Compared to wiki/help file/etc. Many have compared the plan here to a crowd-sourced wiki, help page, or similar, and that’s probably fair. One thing I’ll bring to this, however, is a book structure. There will be a “cover,” front matter with introduction, “chapters,” and so on. It will be structured something like a book. I think. We’ll see. :) That said, there are issues around referencing other parts of the book. For example, in a book like Windows 8 Secrets, we will have a line like, “we discuss this feature more in Chapter xx” or whatever. While writing what I think of as a book-book, these passages are often highlighted in yellow so we remember to go back and make sure they’re always correct. There are absolutely mechanical parts of this process I’ve never had to deal with before. But the structure of this book—by “chapter,” by topic, by scenario, or however it comes out—will help drive this. Ideally, the book will be structured in such a way that one could read it front to back or just cherry pick topics and not worry about referencing other parts too much.

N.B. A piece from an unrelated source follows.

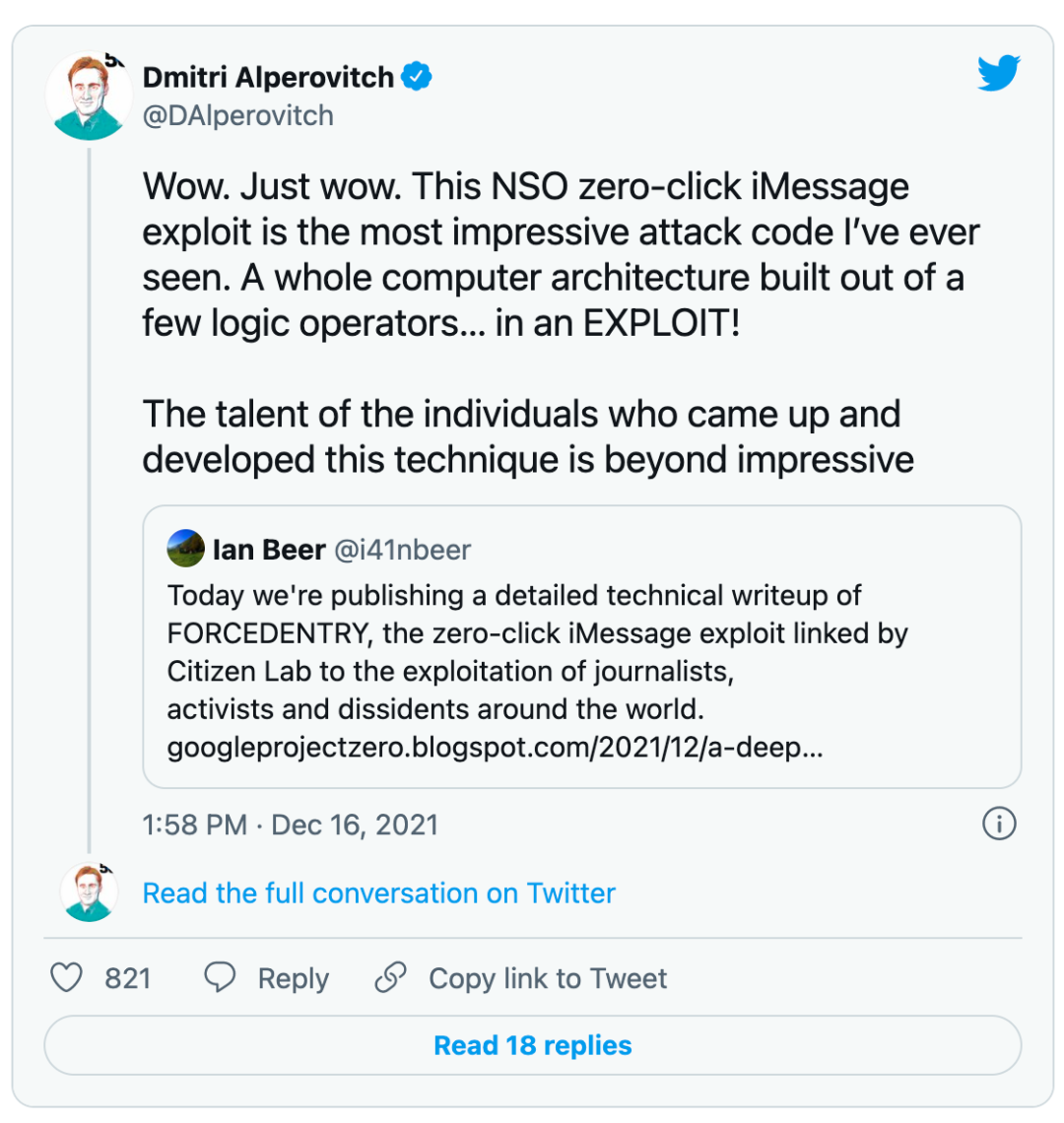Open the @DAlperovitch handle

coord(238,115)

Hyperlinks. In a similar vein, a true, electronic-only title could have lots of hyperlinks in it for moving around in the book. I suspect this will be part of it, but we’ll need to figure out how to handle those links in the “print” and eBook versions. Maybe just traditional references.

Specific content ideas. A few people have made suggestions about the types of things that could be in the book. One thing I wanted to include in Windows Phone Secrets but had to cut because it was just too early in the product’s lifetime and the information/capabilities just weren’t there yet was the notion of a “how to transition to Windows Phone from other platforms” chapter. This should of course be a part of this book. But I’ll begin the discussion about how I view the content/topic/chapter list soon. Obviously, this one has sort of been preoccupying me lately.

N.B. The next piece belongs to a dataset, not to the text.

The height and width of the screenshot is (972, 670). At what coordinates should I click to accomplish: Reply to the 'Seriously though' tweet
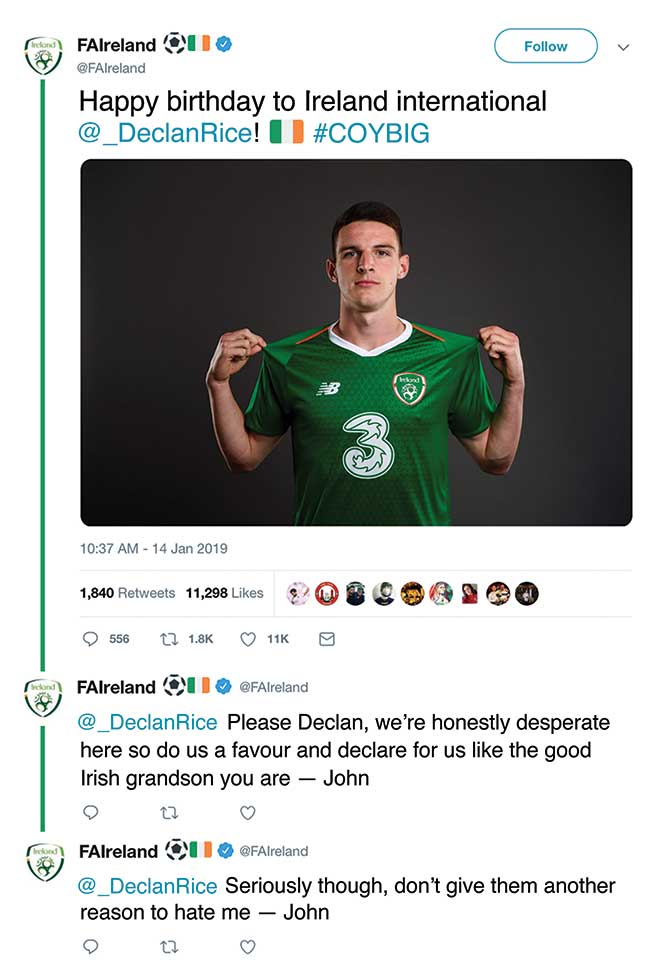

Research. One thing that you may find interesting is how I cull information. One of the next posts will be a deconstruction of the Windows Phone Summit event from June which is still, I believe, Microsoft’s only major public communication about Windows Phone 8. I’ll watch the video, take notes, and show how I’d break what’s in there down into specific parts of the book. I’ll do similar breakdowns for other sources of information I already have, too, and in the future will do so from meeting notes and future events.

OK, hopefully I didn’t miss anything. I’ll be commenting inline in the comments section normally, of course, but I just wanted to kick this off in way that makes sense for where we are at the beginning of this.

I think the next thing will be a topic breakdown. One thing I’ve learned from doing this for so long is that the first version is always a mess, and will always change.